Given growing concerns regarding the chocolate sector’s long-term future, ever more private-sector, public-sector and civil-society stakeholders have become involved in initiatives aiming to make cocoa production more ‘sustainable’. However, despite the omnipresent term, stakeholders’ understandings of associated environmental, commercial and socio-economic priorities diverge: while transforming cocoa into a more attractive livelihood for farmers is paramount for some, others prioritise links to global environmental challenges. A third dimension encompasses commercial concerns related to securing supply, an increasing qualm given projected cocoa shortages and ever-rising concentration in the marketplace.
This research argues there are considerable tensions between different stakeholders’ commercial, socio-economic and environmental priorities in cocoa sustainability initiatives especially in light of the sector’s intensifying challenges. Further tensions emerge between underlying drivers and representations, as public-facing communication continues to emphasise altruism rather than commercial necessity, locating engagements in ‘nice-to-have’ rather than ‘business imperative’ territory. Based on documentary analysis, semi-structured interviews, focus group discussions and participant observation, this thesis aims to capture how cocoa-sector changes have driven shifts in stakeholder priorities and representations, incorporating voices from across the initiatives ranging from cocoa producers to chocolate consumers.
Utilising a modified global production networks lens to represent the full spectrum of stakeholders involved, the research maps three cocoa sustainability initiatives incorporating conservation or carbon measures in terms of power and embeddedness, stakeholder drivers and representations. While identifying tensions, it also argues that acknowledging divergent understandings of the polysemic ‘sustainability’ concept constitutes an opportunity for a much-needed redressing of power and embeddedness asymmetries to address systemic issues threatening the sector’s future. However, the thesis also observes that despite protestations of partnership, few actors are willing to contemplate the systemic changes in favour of more equitable treatment and power distribution which would be required to safeguard the sector’s long-term viability.

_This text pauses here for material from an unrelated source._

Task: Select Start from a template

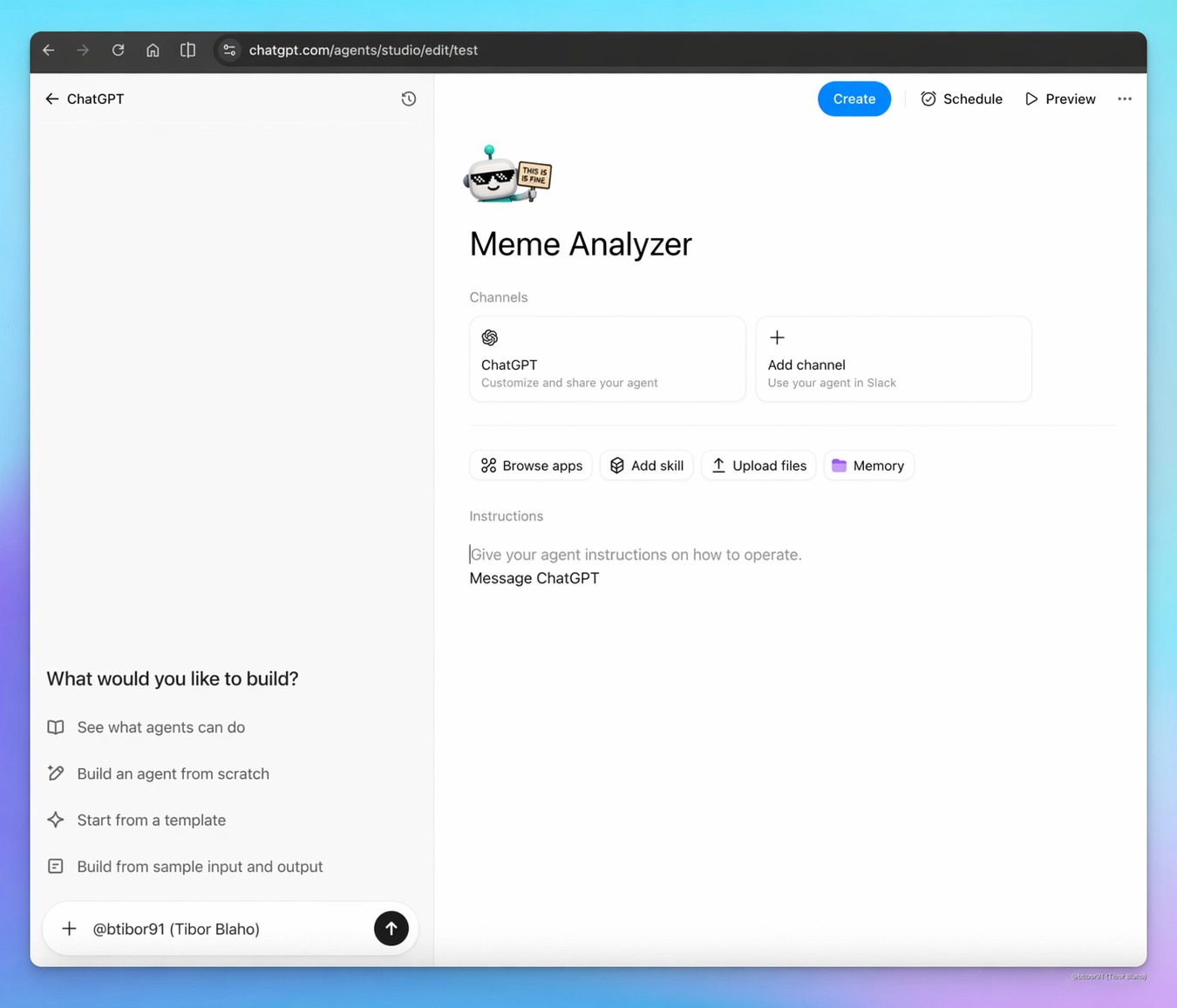Action: [x=150, y=820]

This thesis’s contributions include its unprecedented critical exploration of the diverging socio-economic, commercial and environmental drivers which diverse stakeholders associate with cocoa sustainability, the meanings they create towards the public, and the link to underlying power and embeddedness structures. These analytical foci have proved instrumental in unpacking emerging tensions, which are likely to grow more marked as cocoa shortages become more acute and understandings of sustainability continue to diverge.